Acrylamide is a substance recognized as a carcinogen by the U.S. government agencies. It is created at high temperatures in reaction with starch. So any fried and baked starch-rich food is filled with it like bread, French fries, potato chips, and cookies. What is important is the level of exposure.
When FDA toxicologists say that they believe that the average daily intake of arsenic, poses no hazard to the consumer I say that I do not believe in their honesty. The one thing we can do is to apply logic, not belief.
The study showed that the real level of arsenic exposure was more than 100 times of acceptable daily levels for adults. More than 100 times the value not more than 100% in value. I want to write this again. More than 100 times of acceptable daily levels. For children and preschoolers, it was about 300 times. Let me write this again. 300 times more. “I want to believe” too, and I like the X-Files but not in FDA lying corrupted toxicologists.
The ratios of excess exposure in this study (how many times more above safety level the exposure level is) were as follows: 2–12 for DDE, 116–297 for arsenic, 18–67 for dieldrin, 4–5 for chlordane (among children) and 202–1010 for PCDD/Fs. Yes, it is up to 1010 times the allowed values for Dioxin (PCDDs).
Dieldrin was created as a safer alternative to DDT but was banned two years later in 1972. When we look into what food products are the most contaminated they were similar throughout all age groups.

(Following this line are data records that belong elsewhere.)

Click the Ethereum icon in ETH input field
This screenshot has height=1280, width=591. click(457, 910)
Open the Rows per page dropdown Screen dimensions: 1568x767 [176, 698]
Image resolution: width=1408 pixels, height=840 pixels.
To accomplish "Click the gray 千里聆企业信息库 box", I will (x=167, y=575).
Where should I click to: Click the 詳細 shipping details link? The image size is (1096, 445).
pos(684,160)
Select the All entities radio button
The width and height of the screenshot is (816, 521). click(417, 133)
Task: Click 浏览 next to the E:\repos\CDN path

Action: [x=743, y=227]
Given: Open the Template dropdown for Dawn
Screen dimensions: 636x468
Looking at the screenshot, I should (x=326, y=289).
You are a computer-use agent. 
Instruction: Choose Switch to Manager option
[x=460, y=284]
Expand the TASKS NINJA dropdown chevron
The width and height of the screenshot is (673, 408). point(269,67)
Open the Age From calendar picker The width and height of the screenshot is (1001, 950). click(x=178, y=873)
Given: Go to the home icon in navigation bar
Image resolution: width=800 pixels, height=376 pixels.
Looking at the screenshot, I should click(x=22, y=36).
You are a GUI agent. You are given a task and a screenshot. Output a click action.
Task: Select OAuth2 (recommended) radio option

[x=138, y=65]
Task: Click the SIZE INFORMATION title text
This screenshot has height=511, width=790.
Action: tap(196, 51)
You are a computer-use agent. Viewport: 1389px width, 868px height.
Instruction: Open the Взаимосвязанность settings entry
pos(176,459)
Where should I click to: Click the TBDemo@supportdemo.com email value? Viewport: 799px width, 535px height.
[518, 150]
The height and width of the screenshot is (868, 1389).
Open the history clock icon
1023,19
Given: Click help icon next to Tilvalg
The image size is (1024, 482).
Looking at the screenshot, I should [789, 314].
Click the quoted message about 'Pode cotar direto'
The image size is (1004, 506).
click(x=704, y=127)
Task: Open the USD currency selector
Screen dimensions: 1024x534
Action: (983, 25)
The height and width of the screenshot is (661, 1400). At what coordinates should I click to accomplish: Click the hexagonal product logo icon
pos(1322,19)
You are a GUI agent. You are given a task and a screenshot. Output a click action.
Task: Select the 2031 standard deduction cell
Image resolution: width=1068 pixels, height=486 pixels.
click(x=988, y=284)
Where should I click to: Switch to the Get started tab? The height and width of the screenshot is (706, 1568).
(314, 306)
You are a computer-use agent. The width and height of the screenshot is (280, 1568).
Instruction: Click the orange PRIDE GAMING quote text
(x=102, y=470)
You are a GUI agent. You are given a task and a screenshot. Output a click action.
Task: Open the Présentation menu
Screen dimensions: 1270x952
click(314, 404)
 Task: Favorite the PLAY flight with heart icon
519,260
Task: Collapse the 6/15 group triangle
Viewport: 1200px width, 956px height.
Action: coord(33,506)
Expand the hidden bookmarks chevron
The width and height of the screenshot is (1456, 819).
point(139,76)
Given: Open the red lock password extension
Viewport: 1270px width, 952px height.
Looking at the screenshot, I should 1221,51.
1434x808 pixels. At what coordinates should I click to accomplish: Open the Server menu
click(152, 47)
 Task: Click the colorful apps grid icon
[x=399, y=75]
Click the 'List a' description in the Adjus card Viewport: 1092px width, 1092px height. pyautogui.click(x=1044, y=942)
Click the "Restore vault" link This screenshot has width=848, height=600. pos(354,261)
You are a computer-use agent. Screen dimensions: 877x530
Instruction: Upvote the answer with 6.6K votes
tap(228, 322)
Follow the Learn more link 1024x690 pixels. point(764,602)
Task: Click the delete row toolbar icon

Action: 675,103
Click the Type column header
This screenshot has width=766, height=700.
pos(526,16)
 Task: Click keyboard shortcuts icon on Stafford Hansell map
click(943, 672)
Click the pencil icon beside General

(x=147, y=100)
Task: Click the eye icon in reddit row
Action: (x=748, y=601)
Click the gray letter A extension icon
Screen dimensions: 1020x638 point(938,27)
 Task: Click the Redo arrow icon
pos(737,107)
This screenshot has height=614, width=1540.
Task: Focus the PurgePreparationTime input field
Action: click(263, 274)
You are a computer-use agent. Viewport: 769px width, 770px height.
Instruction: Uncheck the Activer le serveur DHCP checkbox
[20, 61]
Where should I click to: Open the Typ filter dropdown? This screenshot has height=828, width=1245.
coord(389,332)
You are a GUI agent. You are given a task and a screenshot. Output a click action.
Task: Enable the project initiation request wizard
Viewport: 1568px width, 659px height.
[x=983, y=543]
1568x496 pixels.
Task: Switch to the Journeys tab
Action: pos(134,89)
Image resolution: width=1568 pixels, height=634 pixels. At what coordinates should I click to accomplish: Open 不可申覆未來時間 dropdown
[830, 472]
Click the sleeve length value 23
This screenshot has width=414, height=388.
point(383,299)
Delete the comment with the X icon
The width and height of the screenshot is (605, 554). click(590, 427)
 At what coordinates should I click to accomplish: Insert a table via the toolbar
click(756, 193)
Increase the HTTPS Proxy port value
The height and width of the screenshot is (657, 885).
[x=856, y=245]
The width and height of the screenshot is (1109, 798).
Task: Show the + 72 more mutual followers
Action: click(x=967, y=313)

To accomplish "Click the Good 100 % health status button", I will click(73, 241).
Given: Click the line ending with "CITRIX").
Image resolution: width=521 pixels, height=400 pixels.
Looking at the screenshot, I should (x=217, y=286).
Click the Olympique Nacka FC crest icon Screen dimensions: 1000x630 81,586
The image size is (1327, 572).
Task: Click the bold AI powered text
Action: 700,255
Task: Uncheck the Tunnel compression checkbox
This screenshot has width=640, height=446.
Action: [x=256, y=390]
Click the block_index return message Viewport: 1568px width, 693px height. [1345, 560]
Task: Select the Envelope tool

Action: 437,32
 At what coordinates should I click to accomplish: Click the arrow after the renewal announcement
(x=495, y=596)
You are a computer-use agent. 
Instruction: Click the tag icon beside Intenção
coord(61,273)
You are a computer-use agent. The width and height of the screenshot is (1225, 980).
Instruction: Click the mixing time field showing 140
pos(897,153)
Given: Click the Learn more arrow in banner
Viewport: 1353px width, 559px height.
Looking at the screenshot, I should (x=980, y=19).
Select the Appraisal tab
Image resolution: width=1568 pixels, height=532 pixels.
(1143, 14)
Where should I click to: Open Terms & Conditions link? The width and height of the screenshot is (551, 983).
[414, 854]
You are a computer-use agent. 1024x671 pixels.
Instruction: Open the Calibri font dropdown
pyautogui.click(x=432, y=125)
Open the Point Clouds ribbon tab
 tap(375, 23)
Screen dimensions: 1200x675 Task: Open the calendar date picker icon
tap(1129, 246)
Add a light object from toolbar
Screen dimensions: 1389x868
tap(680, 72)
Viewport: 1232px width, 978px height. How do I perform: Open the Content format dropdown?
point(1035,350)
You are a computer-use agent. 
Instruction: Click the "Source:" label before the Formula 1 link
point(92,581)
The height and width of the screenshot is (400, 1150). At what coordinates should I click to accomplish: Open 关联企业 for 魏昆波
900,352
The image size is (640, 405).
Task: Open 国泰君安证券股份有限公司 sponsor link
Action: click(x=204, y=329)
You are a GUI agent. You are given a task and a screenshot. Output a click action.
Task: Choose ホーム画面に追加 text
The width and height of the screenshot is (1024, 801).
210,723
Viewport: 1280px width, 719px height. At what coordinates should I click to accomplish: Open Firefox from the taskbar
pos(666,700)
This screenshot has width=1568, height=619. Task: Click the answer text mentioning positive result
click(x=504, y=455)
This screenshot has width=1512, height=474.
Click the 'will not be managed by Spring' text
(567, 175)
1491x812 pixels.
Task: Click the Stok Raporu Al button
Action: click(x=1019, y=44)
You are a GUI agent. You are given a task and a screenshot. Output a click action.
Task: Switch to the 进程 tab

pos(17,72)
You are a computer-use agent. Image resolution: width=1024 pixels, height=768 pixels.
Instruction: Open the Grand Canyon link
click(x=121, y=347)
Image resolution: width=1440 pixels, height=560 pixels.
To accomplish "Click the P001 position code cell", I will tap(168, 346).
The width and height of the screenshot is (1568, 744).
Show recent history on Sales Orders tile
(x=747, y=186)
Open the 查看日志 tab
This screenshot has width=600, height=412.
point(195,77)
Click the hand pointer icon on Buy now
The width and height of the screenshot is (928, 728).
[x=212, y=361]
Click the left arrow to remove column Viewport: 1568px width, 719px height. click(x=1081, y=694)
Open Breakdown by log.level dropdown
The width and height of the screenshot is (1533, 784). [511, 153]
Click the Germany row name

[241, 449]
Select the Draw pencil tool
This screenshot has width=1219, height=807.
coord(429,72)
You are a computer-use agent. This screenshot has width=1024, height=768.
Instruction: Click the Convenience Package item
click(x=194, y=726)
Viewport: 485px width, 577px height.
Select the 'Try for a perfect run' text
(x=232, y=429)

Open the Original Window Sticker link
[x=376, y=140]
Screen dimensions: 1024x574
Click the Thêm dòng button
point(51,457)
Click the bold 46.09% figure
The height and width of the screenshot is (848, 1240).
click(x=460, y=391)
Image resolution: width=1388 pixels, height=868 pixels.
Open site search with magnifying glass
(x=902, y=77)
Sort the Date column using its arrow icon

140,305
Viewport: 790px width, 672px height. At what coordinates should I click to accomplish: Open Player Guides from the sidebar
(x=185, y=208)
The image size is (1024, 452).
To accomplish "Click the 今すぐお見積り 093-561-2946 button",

Meat, dairy, potatoes, and cucumber are most contaminated with POPs (DDE, dieldrin, chlordane, and PCDD/Fs). Until 1988 when chlordane was banned, it was used for home termite control and citrus crops and corn.
Also, major POPs contributors were freshwater fish, poultry, mushrooms, cantaloupe, pizza (children only), and spinach (adults only).
When we look at pesticides that are in current use (endosulfan, permethrin, and chlorpyrifos), the main contributors are celery, strawberries, grapes, tomatoes, apples, peaches, pears, peppers, spinach, broccoli, lettuce, and green beans if we don’t count the levels in animal products.
For arsenic exposure, farm-raised salmon, tuna, poultry, and mushrooms were top contributors in all age groups.
For acrylamide exposure chips and all other types of fried potatoes like French fries, crackers, cereal for all age groups.
For mercury exposure, it was fish and especially tuna.
Dairy products are also the main contributor for chlorpyrifos exposure among children and lead exposure among all age groups. One of the top contributors was dairy and in some cases the main contributor of PCDD/Fs exposure, DDE, and chlordane. PCDD/Fs exposure from dairy was more pronounced in children due to lower dairy (and higher meat) consumption in adults.
For ordinary people, it might come as a surprise that milk in addition to meat was found to be a significant source of pesticides. This is a consequence of the use of chlorpyrifos on grazing fields and feeds given to cattle. This practice is forbidden in organic milk production. Milk is one of the leading sources of POPs.
Fish was a significant source of arsenic, dioxin, dieldrin, chlordane, and DDT intake.
The problem with chemicals like POPs is that they have the ability to accumulate in animal fat. So avoiding animal fat by decreasing consumption or choosing the lowest fat option of meat, dairy, and fish is one strategy to lower the exposure.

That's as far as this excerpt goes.